Rewrite the data from the line with "Open the Catégorie du produit menu" up to and including the line with "Looking at the screenshot, I should tap(407, 102).", swapping "dashed" for "dotted" and changing nothing else. Return only those lines.
::::
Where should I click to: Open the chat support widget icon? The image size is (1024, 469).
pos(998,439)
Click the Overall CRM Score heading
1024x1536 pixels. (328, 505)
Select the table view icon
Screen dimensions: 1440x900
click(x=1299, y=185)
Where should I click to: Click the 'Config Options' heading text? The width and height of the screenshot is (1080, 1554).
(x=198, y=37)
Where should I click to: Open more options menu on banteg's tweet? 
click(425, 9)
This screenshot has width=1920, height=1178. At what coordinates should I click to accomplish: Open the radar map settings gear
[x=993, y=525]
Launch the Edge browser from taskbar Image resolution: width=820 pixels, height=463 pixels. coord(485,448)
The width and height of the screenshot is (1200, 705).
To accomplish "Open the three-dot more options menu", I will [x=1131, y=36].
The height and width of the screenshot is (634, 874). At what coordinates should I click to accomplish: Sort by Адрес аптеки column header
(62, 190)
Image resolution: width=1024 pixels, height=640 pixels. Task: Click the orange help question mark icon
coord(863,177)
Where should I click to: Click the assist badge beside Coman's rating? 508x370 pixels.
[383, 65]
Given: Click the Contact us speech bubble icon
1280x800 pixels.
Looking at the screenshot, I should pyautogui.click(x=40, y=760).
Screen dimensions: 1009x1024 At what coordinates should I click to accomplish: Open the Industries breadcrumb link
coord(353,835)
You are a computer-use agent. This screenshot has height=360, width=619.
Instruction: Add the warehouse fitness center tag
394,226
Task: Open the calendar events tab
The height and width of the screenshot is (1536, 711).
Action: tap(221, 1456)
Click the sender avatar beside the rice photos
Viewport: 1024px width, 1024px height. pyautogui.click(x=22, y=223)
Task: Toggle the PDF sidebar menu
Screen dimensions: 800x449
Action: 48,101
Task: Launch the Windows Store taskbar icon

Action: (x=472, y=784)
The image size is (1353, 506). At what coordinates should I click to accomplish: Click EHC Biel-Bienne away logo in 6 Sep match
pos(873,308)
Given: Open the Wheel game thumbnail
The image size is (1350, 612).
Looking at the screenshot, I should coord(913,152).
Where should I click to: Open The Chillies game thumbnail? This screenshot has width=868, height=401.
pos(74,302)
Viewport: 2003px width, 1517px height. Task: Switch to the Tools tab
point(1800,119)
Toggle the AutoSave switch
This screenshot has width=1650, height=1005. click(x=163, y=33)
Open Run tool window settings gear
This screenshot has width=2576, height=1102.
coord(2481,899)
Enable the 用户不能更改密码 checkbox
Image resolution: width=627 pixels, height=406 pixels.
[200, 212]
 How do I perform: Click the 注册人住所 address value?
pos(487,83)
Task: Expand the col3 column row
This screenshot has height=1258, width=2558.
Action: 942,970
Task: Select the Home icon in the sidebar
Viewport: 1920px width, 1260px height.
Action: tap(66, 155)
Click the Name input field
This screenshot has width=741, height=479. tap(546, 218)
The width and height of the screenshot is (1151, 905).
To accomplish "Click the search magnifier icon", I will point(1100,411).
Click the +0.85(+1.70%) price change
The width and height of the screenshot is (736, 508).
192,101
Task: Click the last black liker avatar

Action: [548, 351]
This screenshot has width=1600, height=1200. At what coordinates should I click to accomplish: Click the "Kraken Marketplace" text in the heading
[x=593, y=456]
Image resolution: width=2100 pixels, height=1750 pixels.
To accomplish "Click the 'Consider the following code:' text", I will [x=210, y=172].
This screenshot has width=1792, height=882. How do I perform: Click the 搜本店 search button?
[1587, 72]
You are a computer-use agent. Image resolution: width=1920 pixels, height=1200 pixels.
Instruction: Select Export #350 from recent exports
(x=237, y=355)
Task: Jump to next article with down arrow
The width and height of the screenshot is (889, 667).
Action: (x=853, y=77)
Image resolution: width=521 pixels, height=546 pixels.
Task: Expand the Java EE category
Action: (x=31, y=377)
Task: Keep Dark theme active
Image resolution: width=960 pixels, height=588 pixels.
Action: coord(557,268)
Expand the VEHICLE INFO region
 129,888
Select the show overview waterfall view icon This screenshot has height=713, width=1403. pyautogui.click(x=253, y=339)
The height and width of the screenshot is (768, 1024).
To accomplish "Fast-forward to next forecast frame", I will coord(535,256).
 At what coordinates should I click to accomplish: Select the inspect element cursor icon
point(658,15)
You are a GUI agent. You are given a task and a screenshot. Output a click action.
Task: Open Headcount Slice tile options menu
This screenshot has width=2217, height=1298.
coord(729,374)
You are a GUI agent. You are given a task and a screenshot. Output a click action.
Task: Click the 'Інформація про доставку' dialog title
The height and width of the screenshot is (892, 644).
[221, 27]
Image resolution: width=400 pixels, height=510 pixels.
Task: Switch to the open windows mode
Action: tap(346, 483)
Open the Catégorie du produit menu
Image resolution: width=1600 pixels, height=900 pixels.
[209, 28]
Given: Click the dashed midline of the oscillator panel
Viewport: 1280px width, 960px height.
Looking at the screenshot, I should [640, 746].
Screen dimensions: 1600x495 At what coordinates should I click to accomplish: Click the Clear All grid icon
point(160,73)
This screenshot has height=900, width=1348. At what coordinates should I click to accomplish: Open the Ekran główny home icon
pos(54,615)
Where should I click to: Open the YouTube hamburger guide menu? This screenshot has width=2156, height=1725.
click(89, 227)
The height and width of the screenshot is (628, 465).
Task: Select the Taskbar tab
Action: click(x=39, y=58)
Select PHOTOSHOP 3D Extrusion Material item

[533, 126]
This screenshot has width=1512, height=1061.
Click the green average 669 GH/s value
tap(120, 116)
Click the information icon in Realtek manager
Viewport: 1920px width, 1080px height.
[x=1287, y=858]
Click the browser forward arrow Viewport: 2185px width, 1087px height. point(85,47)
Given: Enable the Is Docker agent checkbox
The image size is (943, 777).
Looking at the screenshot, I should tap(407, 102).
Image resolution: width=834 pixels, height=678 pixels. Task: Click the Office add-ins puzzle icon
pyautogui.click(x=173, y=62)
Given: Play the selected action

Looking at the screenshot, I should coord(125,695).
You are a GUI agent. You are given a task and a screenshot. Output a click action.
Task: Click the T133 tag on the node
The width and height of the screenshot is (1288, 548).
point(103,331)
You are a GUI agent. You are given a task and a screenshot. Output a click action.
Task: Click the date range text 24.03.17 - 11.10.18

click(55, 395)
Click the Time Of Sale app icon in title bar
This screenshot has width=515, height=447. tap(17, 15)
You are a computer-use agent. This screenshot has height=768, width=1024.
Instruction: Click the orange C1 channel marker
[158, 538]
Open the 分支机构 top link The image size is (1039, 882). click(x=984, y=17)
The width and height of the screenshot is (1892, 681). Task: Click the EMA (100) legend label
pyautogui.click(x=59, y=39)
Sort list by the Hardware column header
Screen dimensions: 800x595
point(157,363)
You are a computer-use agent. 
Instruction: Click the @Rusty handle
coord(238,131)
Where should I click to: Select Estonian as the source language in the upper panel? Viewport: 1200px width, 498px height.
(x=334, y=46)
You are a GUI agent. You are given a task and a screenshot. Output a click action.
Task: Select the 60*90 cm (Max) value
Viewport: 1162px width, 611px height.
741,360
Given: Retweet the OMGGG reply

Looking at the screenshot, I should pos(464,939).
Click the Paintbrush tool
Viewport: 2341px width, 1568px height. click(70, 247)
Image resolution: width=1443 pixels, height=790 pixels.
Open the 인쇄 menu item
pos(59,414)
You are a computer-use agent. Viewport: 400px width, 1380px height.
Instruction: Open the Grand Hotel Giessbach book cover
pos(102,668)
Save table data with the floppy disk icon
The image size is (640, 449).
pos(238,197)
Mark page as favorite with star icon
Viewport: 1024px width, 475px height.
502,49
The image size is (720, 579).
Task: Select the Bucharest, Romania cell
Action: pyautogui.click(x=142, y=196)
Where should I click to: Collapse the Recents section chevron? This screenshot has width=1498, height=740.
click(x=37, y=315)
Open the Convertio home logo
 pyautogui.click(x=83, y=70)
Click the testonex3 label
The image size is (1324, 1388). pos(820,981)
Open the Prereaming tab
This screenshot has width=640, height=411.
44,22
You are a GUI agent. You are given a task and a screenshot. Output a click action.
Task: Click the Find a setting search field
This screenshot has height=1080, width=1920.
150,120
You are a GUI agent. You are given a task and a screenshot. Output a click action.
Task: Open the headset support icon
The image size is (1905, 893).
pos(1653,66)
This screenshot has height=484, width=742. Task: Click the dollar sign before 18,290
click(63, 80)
::::
TASK RESULT:
Open the Catégorie du produit menu
Image resolution: width=1600 pixels, height=900 pixels.
[209, 28]
Given: Click the dotted midline of the oscillator panel
Viewport: 1280px width, 960px height.
Looking at the screenshot, I should [640, 746].
Screen dimensions: 1600x495 At what coordinates should I click to accomplish: Click the Clear All grid icon
point(160,73)
This screenshot has height=900, width=1348. At what coordinates should I click to accomplish: Open the Ekran główny home icon
pos(54,615)
Where should I click to: Open the YouTube hamburger guide menu? This screenshot has width=2156, height=1725.
click(89, 227)
The height and width of the screenshot is (628, 465).
Task: Select the Taskbar tab
Action: click(x=39, y=58)
Select PHOTOSHOP 3D Extrusion Material item

[533, 126]
This screenshot has width=1512, height=1061.
Click the green average 669 GH/s value
tap(120, 116)
Click the information icon in Realtek manager
Viewport: 1920px width, 1080px height.
[x=1287, y=858]
Click the browser forward arrow Viewport: 2185px width, 1087px height. point(85,47)
Given: Enable the Is Docker agent checkbox
The image size is (943, 777).
Looking at the screenshot, I should tap(407, 102).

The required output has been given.